A former Circuit City retail associate is entitled to a jury trial in a dispute against his former employer despite having signed an agreement to resolve all employment-related claims through arbitration, the Ninth Circuit Court of Appeals ruled recently. In Al-Safin v. Circuit City Stores, Inc., the Ninth Circuit upheld the invalidation of an arbitration agreement, explaining that it was overwhelmingly biased in favor of the employer and unconscionable under Washington law.

All non-unionized Circuit City employees were required to sign the arbitration agreement as a condition of employment. This decision has no effect on arbitration provisions in collective bargaining agreements. Specifically, the court found seven provisions offensive:

  • the employee was bound to arbitrate his or her claims, but the employer was not similarly bound;
  • the employee's potential monetary recovery was significantly limited;
  • the employee was required to pay the employer a "filing fee" before bringing a claim to arbitration;
  • the employee would be presumed to split the costs of the arbitration equally with the employer;
  • the employee was prohibited from involvement in bringing a class-action suit;
  • the employee was subject to a one-year statute of limitations; and
  • the employer could unilaterally modify the agreement.

Additionally, the court found that the employer's use of a severability clause did not save the agreement.
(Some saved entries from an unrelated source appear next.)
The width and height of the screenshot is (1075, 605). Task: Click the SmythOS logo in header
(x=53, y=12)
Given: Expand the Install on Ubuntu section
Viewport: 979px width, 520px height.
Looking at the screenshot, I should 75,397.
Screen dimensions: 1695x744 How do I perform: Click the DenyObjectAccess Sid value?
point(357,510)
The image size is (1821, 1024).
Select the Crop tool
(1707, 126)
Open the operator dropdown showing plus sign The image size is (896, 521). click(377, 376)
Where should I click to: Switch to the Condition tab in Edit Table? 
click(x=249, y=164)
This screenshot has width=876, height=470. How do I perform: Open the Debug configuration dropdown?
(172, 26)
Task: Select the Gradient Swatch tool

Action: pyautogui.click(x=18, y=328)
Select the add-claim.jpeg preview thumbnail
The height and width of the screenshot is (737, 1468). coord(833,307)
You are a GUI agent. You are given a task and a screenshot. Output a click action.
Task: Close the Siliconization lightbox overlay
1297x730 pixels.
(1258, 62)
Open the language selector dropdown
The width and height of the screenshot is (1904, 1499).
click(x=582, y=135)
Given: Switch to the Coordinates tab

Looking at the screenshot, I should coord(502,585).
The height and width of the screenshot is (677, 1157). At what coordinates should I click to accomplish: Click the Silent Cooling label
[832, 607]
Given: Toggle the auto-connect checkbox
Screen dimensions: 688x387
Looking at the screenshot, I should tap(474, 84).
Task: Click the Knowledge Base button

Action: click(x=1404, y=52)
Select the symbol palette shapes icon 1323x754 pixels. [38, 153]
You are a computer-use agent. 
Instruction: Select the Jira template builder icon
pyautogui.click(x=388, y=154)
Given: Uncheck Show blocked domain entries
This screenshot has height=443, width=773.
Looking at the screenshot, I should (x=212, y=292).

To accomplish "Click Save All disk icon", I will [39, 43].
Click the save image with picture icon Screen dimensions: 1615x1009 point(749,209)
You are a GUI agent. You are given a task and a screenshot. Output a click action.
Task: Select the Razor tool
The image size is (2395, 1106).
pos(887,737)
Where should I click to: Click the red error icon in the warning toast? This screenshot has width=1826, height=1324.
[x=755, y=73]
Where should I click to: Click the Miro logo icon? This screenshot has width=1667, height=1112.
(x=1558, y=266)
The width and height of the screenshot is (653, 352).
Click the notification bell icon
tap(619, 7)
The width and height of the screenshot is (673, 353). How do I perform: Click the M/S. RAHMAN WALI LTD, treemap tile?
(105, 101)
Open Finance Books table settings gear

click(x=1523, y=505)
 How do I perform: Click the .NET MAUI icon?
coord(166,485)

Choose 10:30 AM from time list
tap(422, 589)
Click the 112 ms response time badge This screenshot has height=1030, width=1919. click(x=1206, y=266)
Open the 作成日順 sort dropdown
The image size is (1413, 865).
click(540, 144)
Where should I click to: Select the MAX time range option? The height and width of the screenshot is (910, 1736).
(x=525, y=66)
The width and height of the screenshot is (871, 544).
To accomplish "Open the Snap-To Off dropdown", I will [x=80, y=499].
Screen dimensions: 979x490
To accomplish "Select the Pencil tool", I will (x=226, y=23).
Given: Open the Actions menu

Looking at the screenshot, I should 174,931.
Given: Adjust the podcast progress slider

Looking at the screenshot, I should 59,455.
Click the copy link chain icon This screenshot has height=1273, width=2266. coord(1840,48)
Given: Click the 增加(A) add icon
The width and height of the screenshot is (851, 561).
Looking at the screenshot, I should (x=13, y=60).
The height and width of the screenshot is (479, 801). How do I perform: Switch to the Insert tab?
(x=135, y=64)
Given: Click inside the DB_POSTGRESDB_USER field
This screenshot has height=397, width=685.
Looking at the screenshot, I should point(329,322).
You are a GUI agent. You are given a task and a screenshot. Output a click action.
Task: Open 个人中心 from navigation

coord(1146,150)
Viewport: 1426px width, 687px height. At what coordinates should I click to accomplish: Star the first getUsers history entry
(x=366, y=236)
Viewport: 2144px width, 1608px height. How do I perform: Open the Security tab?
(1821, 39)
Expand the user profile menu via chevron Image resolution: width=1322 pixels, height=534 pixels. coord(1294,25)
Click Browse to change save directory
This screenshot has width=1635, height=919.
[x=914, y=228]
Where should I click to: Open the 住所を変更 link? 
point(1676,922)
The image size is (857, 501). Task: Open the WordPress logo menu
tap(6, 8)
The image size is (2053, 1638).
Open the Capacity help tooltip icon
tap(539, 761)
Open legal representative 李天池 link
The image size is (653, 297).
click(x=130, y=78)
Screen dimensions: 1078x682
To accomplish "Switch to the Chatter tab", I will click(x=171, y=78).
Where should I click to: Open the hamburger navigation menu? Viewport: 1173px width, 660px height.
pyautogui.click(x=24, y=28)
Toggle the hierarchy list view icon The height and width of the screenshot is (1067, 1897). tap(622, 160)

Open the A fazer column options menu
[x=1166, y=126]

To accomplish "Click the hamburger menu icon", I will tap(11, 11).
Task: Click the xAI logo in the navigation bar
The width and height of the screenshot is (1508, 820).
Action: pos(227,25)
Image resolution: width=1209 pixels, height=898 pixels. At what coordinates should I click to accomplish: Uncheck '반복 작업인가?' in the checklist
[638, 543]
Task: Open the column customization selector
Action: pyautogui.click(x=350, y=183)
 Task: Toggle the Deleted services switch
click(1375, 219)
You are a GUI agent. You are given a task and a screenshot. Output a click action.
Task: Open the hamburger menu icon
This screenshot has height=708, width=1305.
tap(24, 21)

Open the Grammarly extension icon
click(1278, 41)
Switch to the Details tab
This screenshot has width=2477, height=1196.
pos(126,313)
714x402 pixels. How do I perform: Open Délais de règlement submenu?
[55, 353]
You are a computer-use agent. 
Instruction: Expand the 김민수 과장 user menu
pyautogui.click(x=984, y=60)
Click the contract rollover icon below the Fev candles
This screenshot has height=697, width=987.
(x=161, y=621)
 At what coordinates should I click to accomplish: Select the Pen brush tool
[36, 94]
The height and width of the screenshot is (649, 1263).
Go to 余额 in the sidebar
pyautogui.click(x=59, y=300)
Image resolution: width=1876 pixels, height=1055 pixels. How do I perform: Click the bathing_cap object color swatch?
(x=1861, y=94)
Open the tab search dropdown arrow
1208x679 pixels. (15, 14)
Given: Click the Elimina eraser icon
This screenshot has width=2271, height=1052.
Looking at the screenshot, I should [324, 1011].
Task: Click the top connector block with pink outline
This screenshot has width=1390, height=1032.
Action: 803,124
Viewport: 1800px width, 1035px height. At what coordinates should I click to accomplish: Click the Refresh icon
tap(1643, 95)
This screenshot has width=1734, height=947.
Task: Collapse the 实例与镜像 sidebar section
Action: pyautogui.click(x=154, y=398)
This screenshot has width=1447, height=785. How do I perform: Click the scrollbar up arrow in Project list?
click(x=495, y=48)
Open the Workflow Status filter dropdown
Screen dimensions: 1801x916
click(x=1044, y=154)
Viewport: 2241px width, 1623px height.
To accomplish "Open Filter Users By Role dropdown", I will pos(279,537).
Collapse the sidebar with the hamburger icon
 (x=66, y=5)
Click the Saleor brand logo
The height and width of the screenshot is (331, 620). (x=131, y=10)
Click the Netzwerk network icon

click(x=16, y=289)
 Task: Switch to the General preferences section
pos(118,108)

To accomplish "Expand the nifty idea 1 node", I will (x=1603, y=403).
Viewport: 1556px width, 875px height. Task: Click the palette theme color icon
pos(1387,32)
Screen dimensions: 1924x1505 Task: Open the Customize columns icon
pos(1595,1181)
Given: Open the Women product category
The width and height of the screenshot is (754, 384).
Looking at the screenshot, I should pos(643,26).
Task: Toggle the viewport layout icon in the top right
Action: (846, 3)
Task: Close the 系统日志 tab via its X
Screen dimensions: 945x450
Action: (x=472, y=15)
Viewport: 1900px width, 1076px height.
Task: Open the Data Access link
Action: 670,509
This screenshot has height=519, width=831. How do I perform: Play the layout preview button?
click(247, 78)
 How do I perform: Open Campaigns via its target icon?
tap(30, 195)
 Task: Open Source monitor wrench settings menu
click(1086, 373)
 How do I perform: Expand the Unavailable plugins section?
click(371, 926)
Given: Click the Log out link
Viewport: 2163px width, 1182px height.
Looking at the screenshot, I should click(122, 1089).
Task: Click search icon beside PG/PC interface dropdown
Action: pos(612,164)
Finding the agreement "permeated with unconscionable provisions," the court invalidated the entire arbitration agreement.

What does this mean for employers?

Employee arbitration agreements are by no means dead in Washington. As the Ninth Circuit explains, they are simply agreements governed by the law of contracts. As long as employers take care to avoid the unconscionable elements highlighted in Al-Safin, the agreements are likely to be enforced. There appear to be three trouble spots that employers should avoid when drafting arbitration agreements:

1. Avoid drafting provisions that attempt to reduce the relief available to the employee. The Ninth Circuit has repeatedly rejected employers' attempts to include provisions that purport to limit an employee's potential monetary recovery or cut short the statute of limitations. The court has reasoned that the choice of arbitration as a forum should not undercut the substantive rights that would otherwise be available to an employee in the courts.

2. Avoid "pay to play" provisions that tend to chill an employee's exercise of his or her arbitration rights. The Ninth Circuit has routinely disfavored terms that force an employee to pay the employer a "filing fee" for the right to bring a claim to arbitration, or terms that attempt to split the costly fees of arbitration between an employee and employer.

3. Limit provisions that obviously and unfairly benefit the employer exclusively. In both Al-Safin and similar cases decided under California law, the Ninth Circuit has pointed out that arbitration agreements are unconscionable when the employee is required to arbitrate his or her dispute but the employer is not similarly bound. Also, the court has expressed its disapproval of provisions that allow an employer to unilaterally modify the arbitration clause, especially to the extent that the employer attempts to change the ground rules after the employee's claim has arisen.

In addition, employers can no longer count on a severability provision to solve problems created by unconscionable terms. On the other hand, the court hinted that as long as the unconscionable terms are "discrete," severability provisions may allow the employer to enforce the arbitration agreement, absent the offending terms.

The bottom line is this: arbitration clauses are still enforceable, but employers must be mindful that Washington law disfavors those arbitration clauses that limit an employee's relief to less than would be available through the courts, force employees to pay for the opportunity to arbitrate, or seemingly confer benefit exclusively on the employer. Those employers desiring to arbitrate all disputes with employees should take care to steer clear of unconscionable terms that will land them in front of a jury despite their best attempts to avoid that risk.